*** Document
Published: July 20th 2012July 19th 2012
DAY 21: WEDNESDAY, JULY 18: It was a col, drizzly morning here in Fairbanks as we loaded up and moved on down the road again. At 10:30 am we said goodbye, but we were filled with much anticipation of what awaits in Denali only 125 miles away. We were sad to go, but not sad like when we left Haines. We are just not city folks. The drive took us through Nenana, AK, population 553. This little town is home to a very ceremonious event every year, The Nenana Ice Classic, an event that awards money to the lucky winners who guess the exact minute the ice will break up on the Tanana River. We were excited because this too, was something we had seen on TV. As we drove on we hit mile 78.4 and weather permitting my milepost book tells me I'll get my first glimpse of Mt. McKinley straight ahead. I am not sure if we saw it or not, there are so many mountains it is really hard to tell. I have heard it is snow covered, but they all had snow on them. There are some interesting things we learned about the mountain...it was first discovered
in 1796 and the Athabascan Indians had named it Denali, well, sometime later in the 1800's same other explorer renamed it Mt. McKinley after an Ohio governor. The people were in an uproar and protested, but it was not until 1980 that the government officially changed the name back to Mt. Denali. So in case you din't know it that is the mountians actual name today even though record books still call it McKinley. When we were only about 20 miles away Aaron stated, "You sure would think you could see this big mountain we are driving to." However, only 30-40% of people actually get to see the whole thing. We arrived, got all checked into Savage River Campground and all set up for the next two nights of camping. The park road into Denali is 92 miles long but you are only allowed to drive the first 15 miles, after that the only way in is by camp bus or another private tour. We are taking the 12 hour bus trip in on Saturday, based on the weather that looks the most promising. Well, our campground is located on mile 13 so we were happy to get in a
little way. There is another campground, Teklanika, at mile 29, that requires a special permit but it was full. By the time we were set up we built a fire and roasted hotdogs. I was so excited to get out the hobo pie makers and make peach pies for dessert and soon found out the hobo pie makers got left at home...so we improvised and used leftover hotdog buns and tinfoil..they actually turned out pretty good.
******
*** Excerpted data
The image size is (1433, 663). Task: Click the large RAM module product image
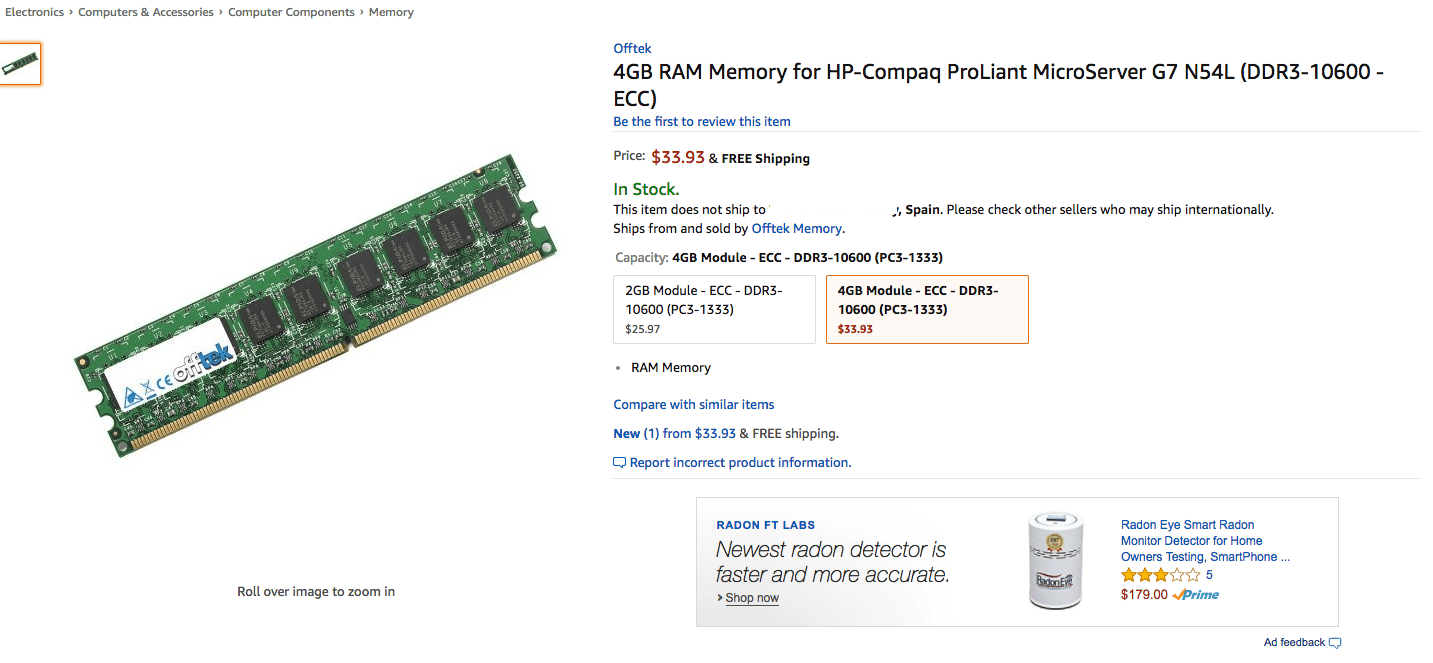[x=307, y=307]
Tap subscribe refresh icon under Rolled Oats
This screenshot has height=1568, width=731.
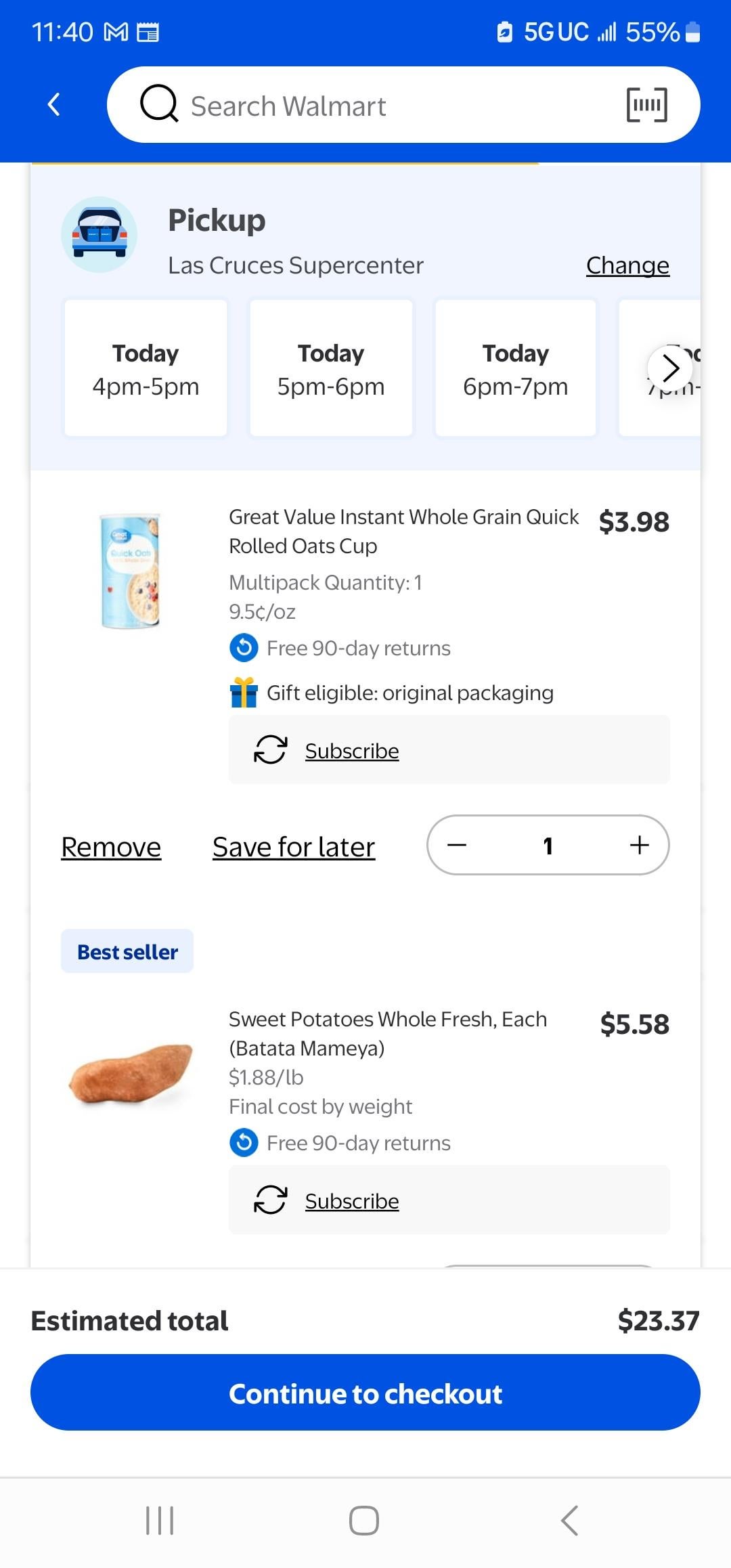(270, 750)
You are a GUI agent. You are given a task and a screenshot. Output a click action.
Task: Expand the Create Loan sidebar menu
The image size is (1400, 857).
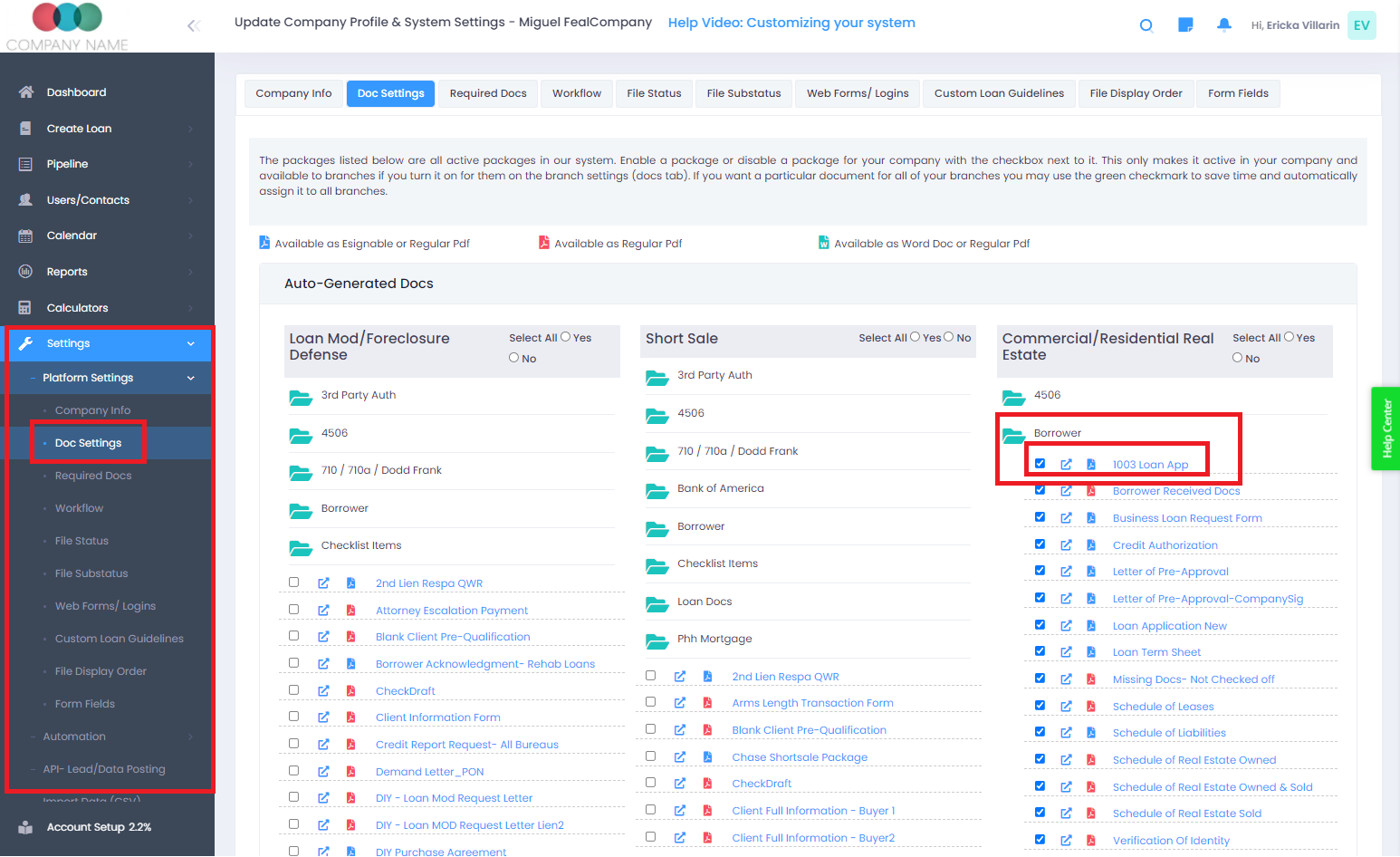pyautogui.click(x=79, y=129)
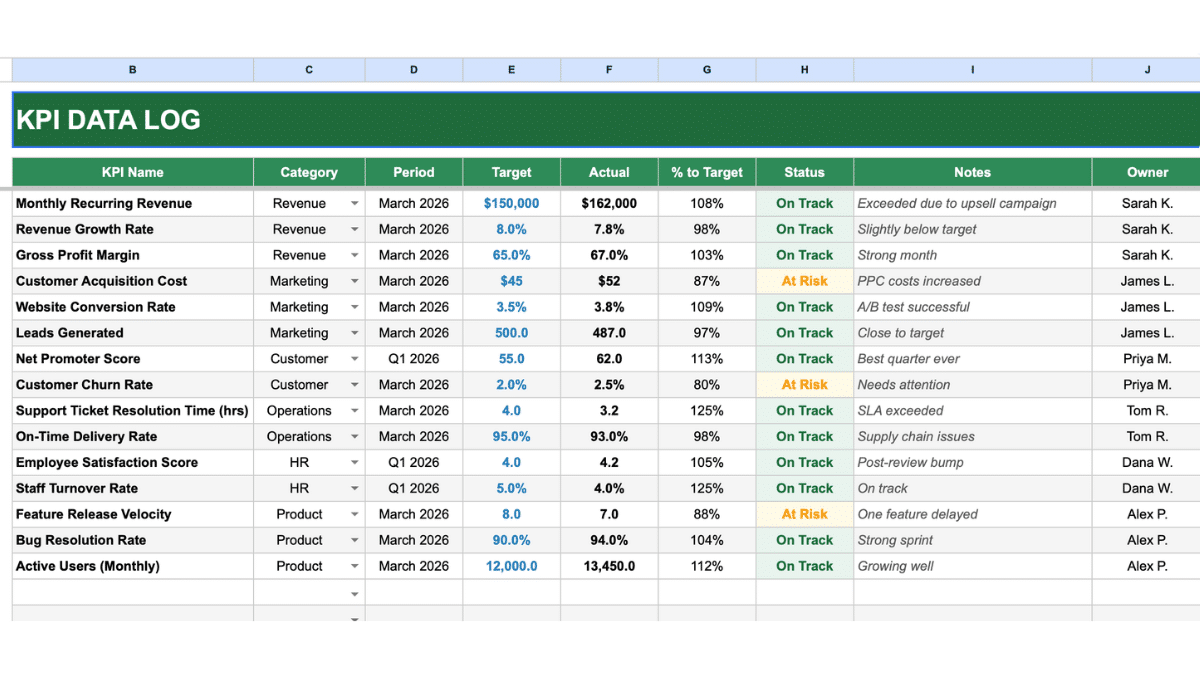Open the Category dropdown for Monthly Recurring Revenue
Image resolution: width=1200 pixels, height=675 pixels.
click(x=355, y=203)
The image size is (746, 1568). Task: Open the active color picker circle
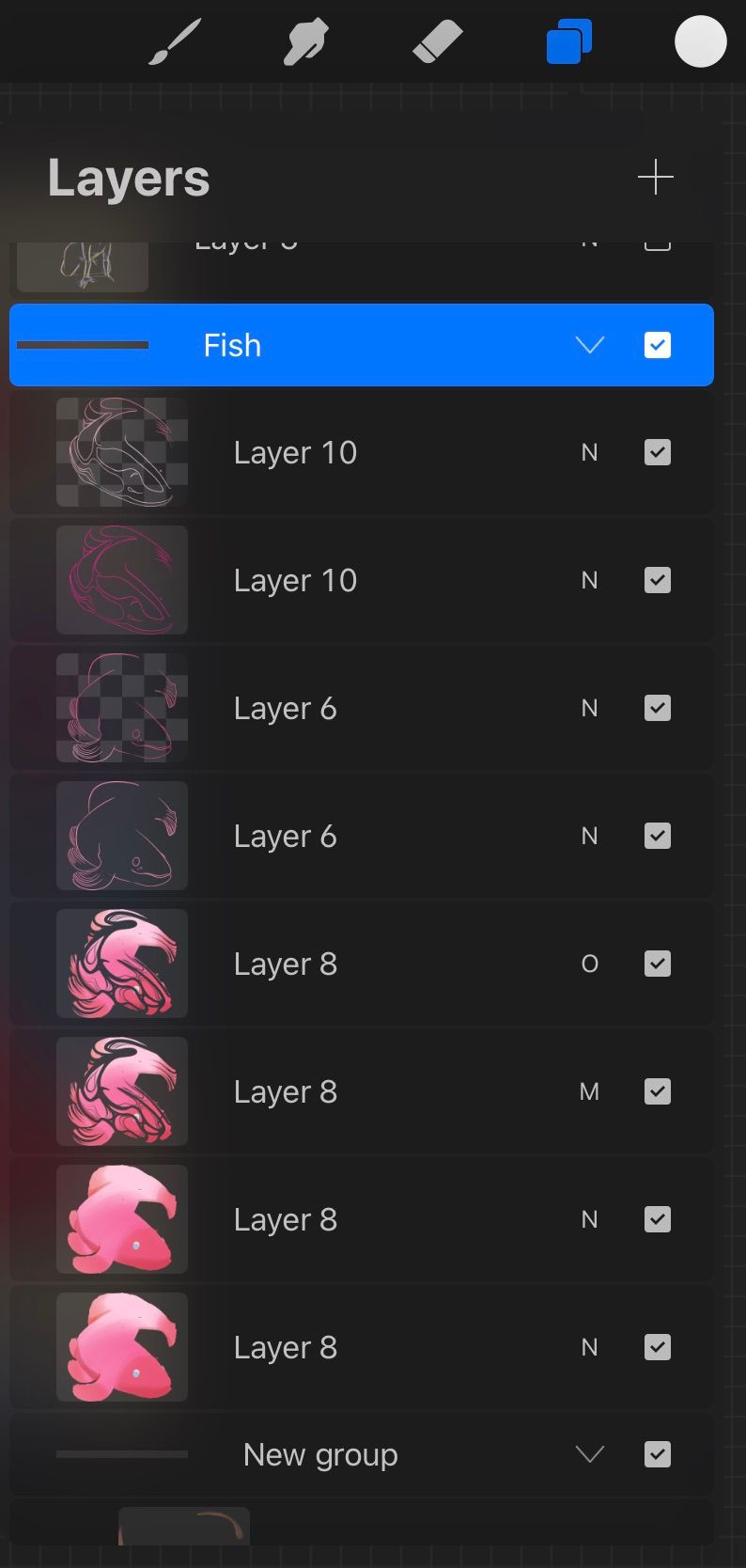pos(701,42)
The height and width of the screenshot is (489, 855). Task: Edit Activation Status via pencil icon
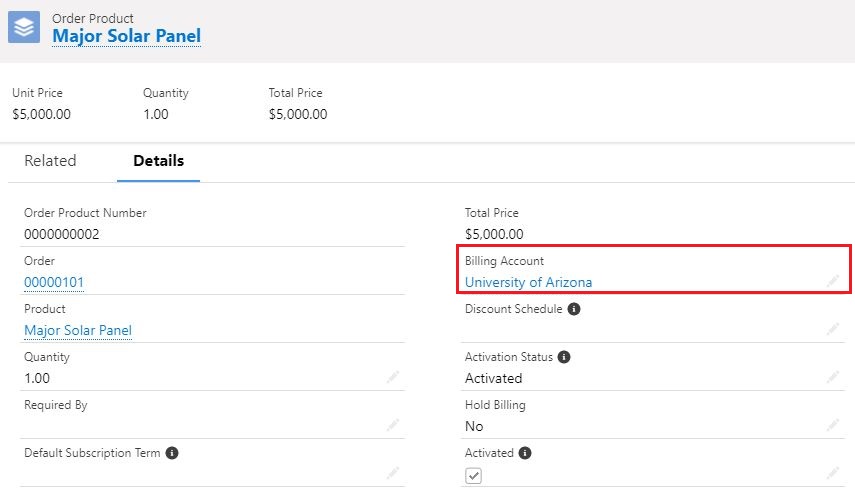coord(833,377)
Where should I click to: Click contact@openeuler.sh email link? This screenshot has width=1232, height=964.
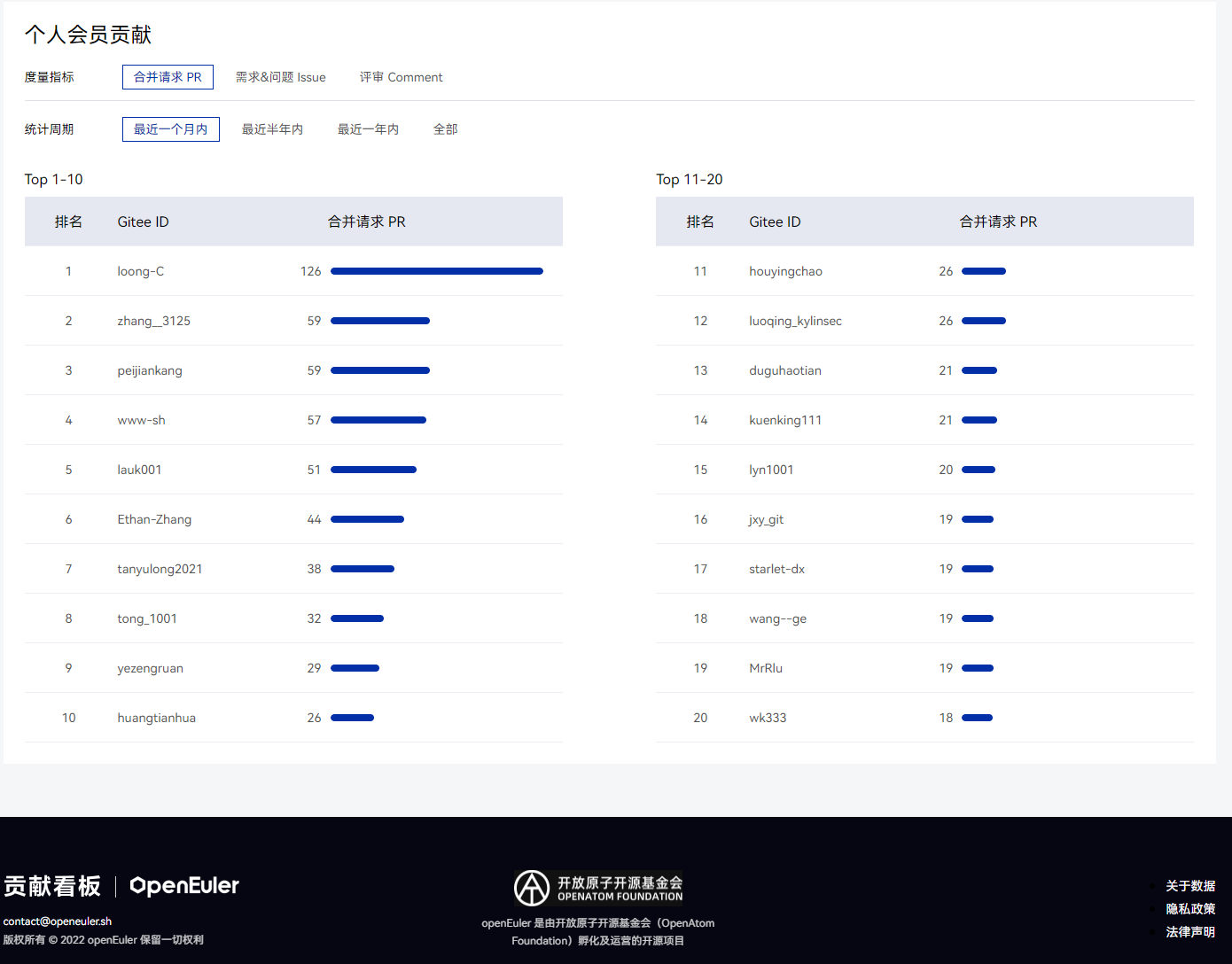point(58,921)
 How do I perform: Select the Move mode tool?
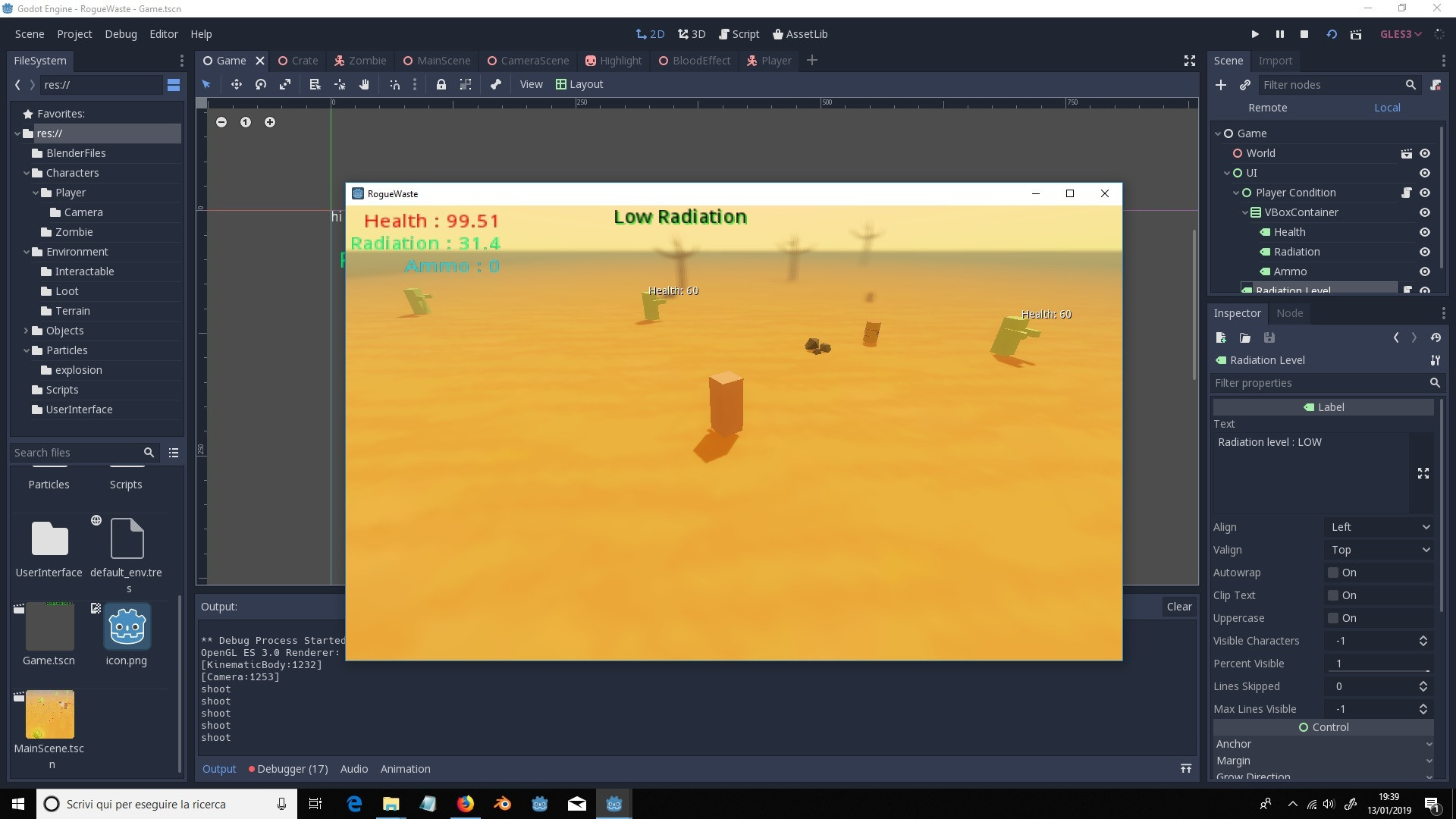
******
## [Goals]
**a)** Condense the paragraph in the Denali travel entry beginning "DAY 21: WEDNESDAY, JULY 18" into a short bulleted list that keeps its main facts.
**b)** Write what comes next in the Denali travel entry, picking up after its final sentence.

## [Exercise answers]
**a)**
- On a cold, drizzly morning, the travelers left Fairbanks at 10:30 am for Denali, 125 miles away. They were sad to go, though less than when they left Haines.
- They drove through Nenana, AK (population 553), home of the Nenana Ice Classic. That yearly event awards money to those who guess the exact minute the ice breaks up on the Tanana River.
- At mile 78.4, Mt. McKinley should come into view, but with so many snowy mountains they could not tell whether they saw it.
- The mountain was first discovered in 1796, and the Athabascan Indians named it Denali. In the 1800s, an explorer renamed it after an Ohio governor. After protests, the government officially restored the name Denali in 1980.
- Only 30–40% of visitors see the whole mountain.
- They set up at Savage River Campground, at mile 13, for two nights. Private vehicles may drive only the first 15 of the park road's 92 miles. Beyond that, visitors need a bus or private tour, so they booked a 12-hour bus trip for Saturday. Teklanika Campground, at mile 29, needs a special permit and was full.
- They roasted hotdogs over a fire. They had left the hobo pie makers at home, so they made peach pies with leftover hotdog buns and tinfoil, which turned out well.

**b)**
Total Miles: 171 miles
Plate Quest: another day forgotten
Wildlife Report: a big zero, kind of disappointing because here we are in Denali NP
Stupid Child Tricks: I told you a few blogs back that this nice couple from Michigan gave us a mosquito zapper...well, Aaron told Brett he would give him $10 if he touched his tongue to it. The first TWO times Brett jumped and yelped but we never saw or heard a zap so we thought he might be faking. The third time Aaron stood right next to him and KAPOW! There was a spark and a flash and I could hear it over the fire. I know it sounds like child abuse, but it was hilarious...by
the way we have it on video too.
Alaskan Trivia: What does Denali mean?
DAY 22: THURSDAY, JULY 19: Slept in and boy did it feel good. Aaron and I enjoyed our morning coffee while walking Abby...something we are going to miss when we get home. The weather is a bit cold, but clear, so after breakfast we headed a couple miles down the road to the Savage River hiking trail. Not a quarter mile from the campground Hanna saw a huge bull caribou in the brush on the side of the road. He was so content eating that he actually laid down. Aaron, as crazy as he is, got out and walked in the brush after him trying to get him to stand up and pose for pictures. We all tried to remind him that a caribou can run at speeds of 35 mph and he surely can't. Thankfully when the big guy stood up he just kept on ignoring Aaron and after some pictures we went on our way too. We hiked the 2 mile loop trail and all along the way we were entertained by artic ground squirrels. They are so cute and fun to
watch..we even got to see the "sentry" squirrel. He is the little lookout that stood on top of a branch yelling a warning call to his buddies.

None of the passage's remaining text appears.